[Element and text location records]
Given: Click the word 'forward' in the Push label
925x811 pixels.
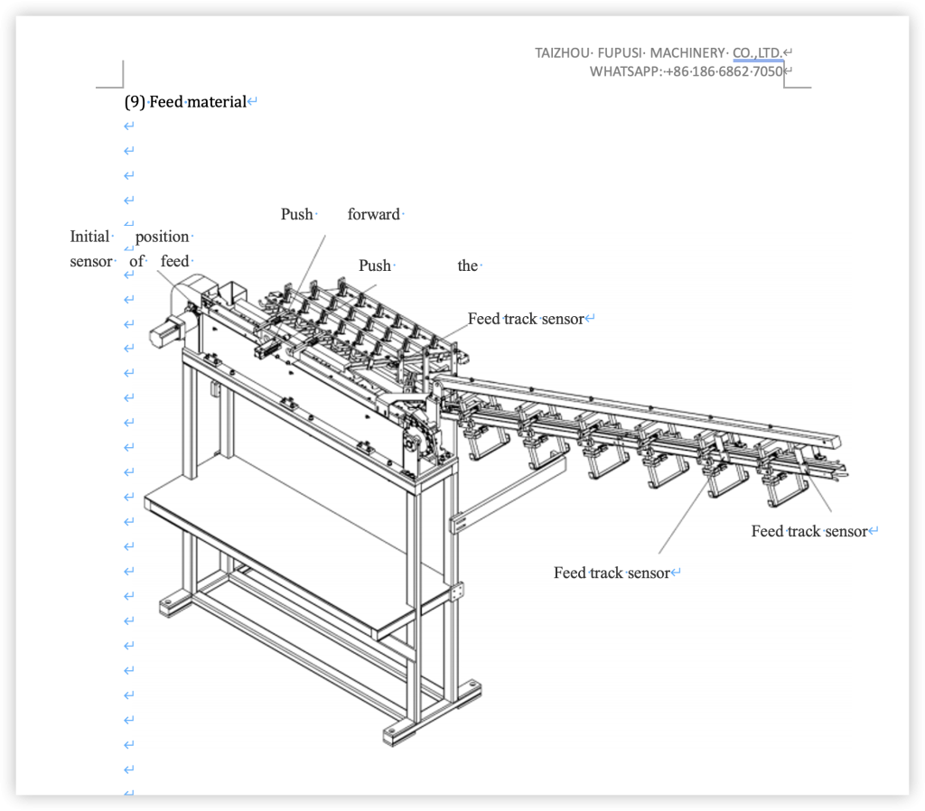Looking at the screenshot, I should coord(373,215).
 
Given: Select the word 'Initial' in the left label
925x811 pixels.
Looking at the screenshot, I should coord(89,237).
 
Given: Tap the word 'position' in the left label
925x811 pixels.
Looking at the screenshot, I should coord(163,237).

| STATED PROBLEM |
Rewrite all the records above, substituting "caption" for every "label" and keeping everything else the same. Leave the pictures out.

| CORRECT OUTPUT |
Given: Click the word 'forward' in the Push caption
925x811 pixels.
Looking at the screenshot, I should coord(373,215).
 
Given: Select the word 'Initial' in the left caption
925x811 pixels.
Looking at the screenshot, I should coord(89,237).
 
Given: Tap the word 'position' in the left caption
925x811 pixels.
Looking at the screenshot, I should coord(163,237).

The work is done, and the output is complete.